L'idea era proseguire anche quest'anno sulla scia del "Bollani per tre" che in coppia con Irene Grandi aveva scatenato applausi (e anche non poche risate) proprio dal palco del Comunale: il romano Gatto ha idealmente risposto al collega toscano proponendo tre linguaggi (e tre progetti) molto diversi l'uno dall'altro, in una serata per sua stessa definizione "lunga e impegnativa". Troppo, forse? Diciamo che la necessità di contenere le performance entro tempi accettabili per il pubblico, di regola tende a sacrificare i singoli progetti, e che un paio di contrattempi non da poco (la scomparsa di alcune partiture e un errore di scaletta), probabilmente non hanno aiutato: in questo caso, tuttavia, è bene procedere per ordine.
L'apertura ha visto sul palco un quintetto (Roberto Gatto alla batteria, Marco Tamburini alla tromba, Luca Mannutza al piano, Max Ionata al sax e Giuseppe Bassi al basso), chiamato a rendere omaggio a Shelly Manne. Batterista newyorchese, divenuto celebre dopo il trasferimento in California, Manne per i jazzisti rappresenta l'anello di congiunzione tra la musica degli anni ruggenti e l'emergere del bop: si è trattato, dunque, di un bell'amarcord, andato via via scaldandosi, dopo un inizio più che altro energico.

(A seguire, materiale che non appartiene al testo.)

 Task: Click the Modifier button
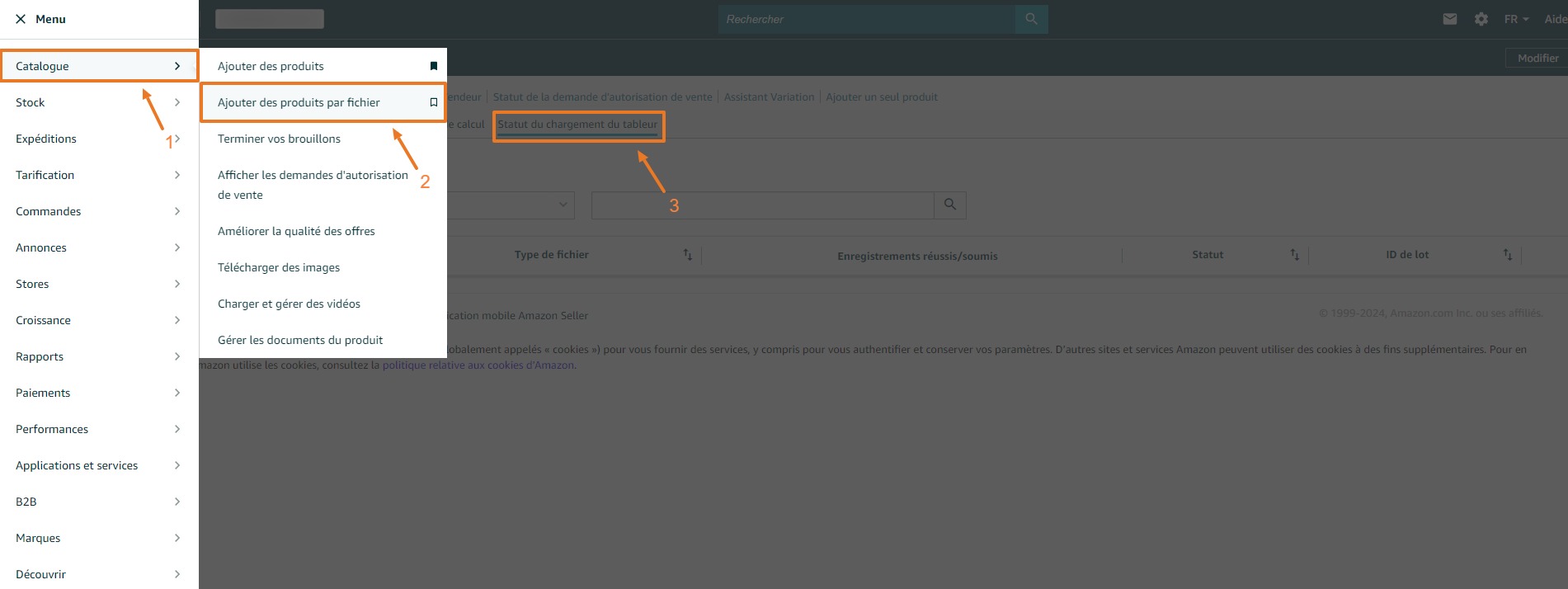(1537, 58)
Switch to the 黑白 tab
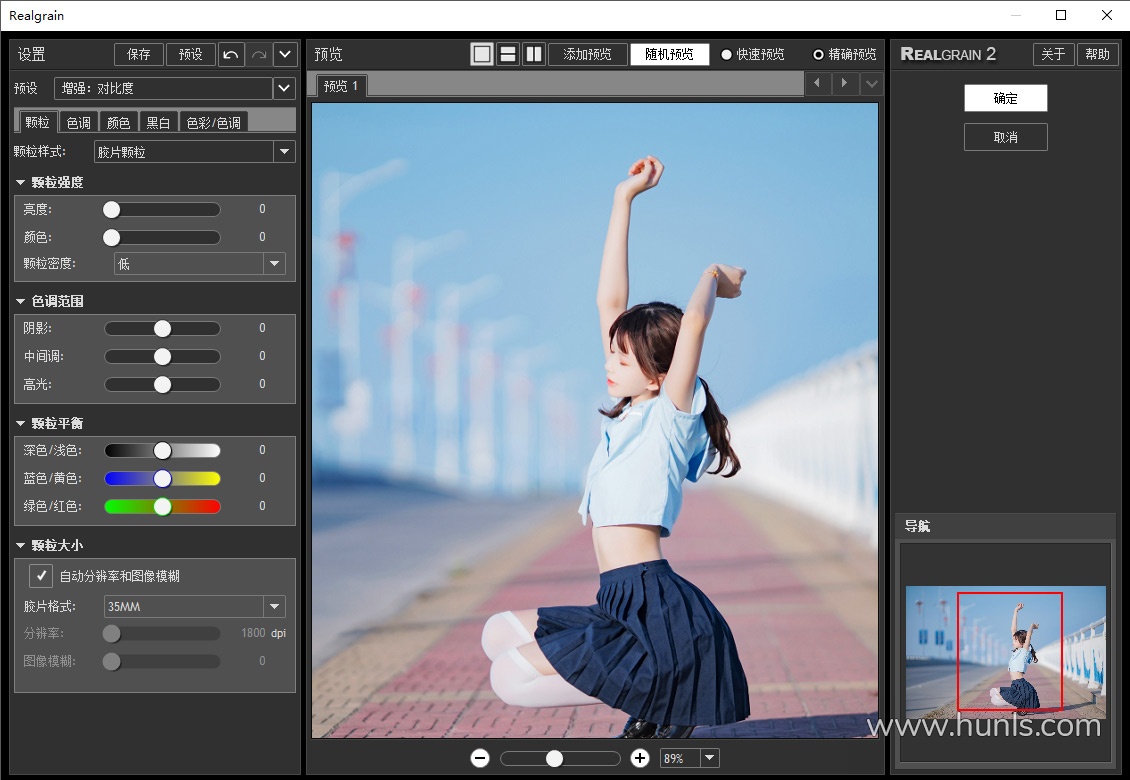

In sequenza: applausi; applausi più convinti; applausi e commenti di approvazione da parte degli spettatori, soprattutto quando Mannutza e Ionata hanno offerto i loro assolo. L'acme della serata si è avuto però al secondo passaggio sul palco: con un Gatto un po' meno pirotecnico e Danilo Rea, pianista vecchia maniera che sa graffiare e commuovere al tempo stesso. Lo "Smoke" lasciato apparire tra un'improvvisazione e l'altra, sarà pure uno standard che più non si può ma un bel "che bravi!", spontaneo e privo di intellettualismi, diretto al duo Gatto-Rea, ci sta davvero bene. Tra passaggi con le "spazzole" ed echi swing, insomma, c'erano un calore e un colore tutti mediterranei che hanno saputo ben rappresentare gli obiettivi e l'identità della serata.
Il finale, invece, con gli I-Jazz ensemble (Gaetano Partipilo al sax contralto, Max Ionata al sax tenore, Giovanni Falzone alla tromba, Roberto Rossi al trombone, Alessandro Lanzoni al piano, Battista Lena alla chitarra, Dario Deidda al basso e, naturalmente, Roberto Gatto alla batteria), doveva in qualche modo proporre atmosfere da big band, radunando una serie di leader che brillano nel panorama nazionale. Sennonché Partipilo ha perso le sue… partiture: un concerto jazz può sopravvivere anche a questo e, siccome è facile immaginare lo stato d'animo del (peraltro bravo) Partipilo, non è il caso di infierire. In effetti, la performance non sembra averne sofferto: c'è voluto, tuttavia, un po' per superare l'imbarazzo e dopo due ore di musica, la parte centrale di quest'ultimo segmento di serata è parsa un po' debole. Ci si è ripresi, tuttavia, nel finale, con un paio di passaggi a voce sola nei quali il pubblico è stato chiamato a partecipare canticchiando il tema appena ascoltato dai musicisti, con una chiusura scoppiettante in pieno stile-Gatto e con dei bis a volontà molto apprezzati.